“Narcos” thoughts, Season Two, Episode Ten: “Al Fin Cayó!”

NOTE: As best I can tell I never linked to my review of last year’s Narcos season finale. In the interest of completism, here it is!

“Al Fin Cayó!”, the tenth and final episode of Narcos Season 2, was the series’ finest episode. That’s a major achievement in itself, entertainment value aside — a sign that the season and the show got better as they went, which was by no means a guarantee. Particularly regarding Pablo Escobar, Narcos in general and this episode in particular wound up pulling off a work of real emotional alchemy. It made him more human — sympathetic to the point of it being hard to watch him endure his agonizing downfall — even as grew more unequivocal about the monstrousness of his crimes.

Contrast him with comparable TV crime bosses. By the final season of Breaking Bad, even as we pulled for Walter White to get out of each scrape, it was difficult to not want him to suffer. Despite committing several of his most heinous acts in The Sopranos’ last season, Tony was always a more appealing character than his New York rivals.

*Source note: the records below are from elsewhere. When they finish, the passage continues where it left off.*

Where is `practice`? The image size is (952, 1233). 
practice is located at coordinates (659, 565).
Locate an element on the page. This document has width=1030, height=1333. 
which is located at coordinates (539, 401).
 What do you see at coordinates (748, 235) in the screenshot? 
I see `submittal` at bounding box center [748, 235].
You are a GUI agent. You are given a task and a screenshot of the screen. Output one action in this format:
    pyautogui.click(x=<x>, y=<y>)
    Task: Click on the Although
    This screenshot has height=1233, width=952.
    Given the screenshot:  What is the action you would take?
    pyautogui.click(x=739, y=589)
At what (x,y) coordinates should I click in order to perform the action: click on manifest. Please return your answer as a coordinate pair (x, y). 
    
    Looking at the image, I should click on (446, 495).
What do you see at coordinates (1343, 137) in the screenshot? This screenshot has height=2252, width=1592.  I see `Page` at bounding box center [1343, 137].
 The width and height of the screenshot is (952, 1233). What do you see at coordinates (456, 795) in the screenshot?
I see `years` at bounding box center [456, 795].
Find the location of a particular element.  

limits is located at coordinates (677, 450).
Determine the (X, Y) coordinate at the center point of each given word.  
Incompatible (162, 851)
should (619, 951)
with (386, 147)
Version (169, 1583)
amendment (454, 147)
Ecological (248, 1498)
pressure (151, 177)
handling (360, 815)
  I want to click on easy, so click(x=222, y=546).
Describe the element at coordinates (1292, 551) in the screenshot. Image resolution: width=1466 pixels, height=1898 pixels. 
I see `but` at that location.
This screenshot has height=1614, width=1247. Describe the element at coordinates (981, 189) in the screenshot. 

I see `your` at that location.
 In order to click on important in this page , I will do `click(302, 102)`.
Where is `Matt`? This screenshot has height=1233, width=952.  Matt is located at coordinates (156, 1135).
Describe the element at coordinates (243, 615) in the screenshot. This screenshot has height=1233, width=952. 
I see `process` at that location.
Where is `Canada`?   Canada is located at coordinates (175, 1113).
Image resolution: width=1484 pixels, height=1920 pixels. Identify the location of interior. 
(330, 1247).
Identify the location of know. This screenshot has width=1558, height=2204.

On the flip side, Marlo Stanfield, the archvillain of The Wire’s waning years, was pure evil, impossible to see as anything but a dead-eyed killer.

But with Pablo Escobar, Narcos managed to make you feel like you were watching a human being’s life fall apart as he lived in mortal terror and depressing isolation, and that he was a world-historical murderer who’d killed countless thousands so he could sit around palatially appointed estates in the world’s ugliest sweatshirts. It’s difficult to think of another show so certain that both halves of such a story needed to be driven home even in its final hour.

So yeah, last year I reviewed the season finale of Narcos for Decider.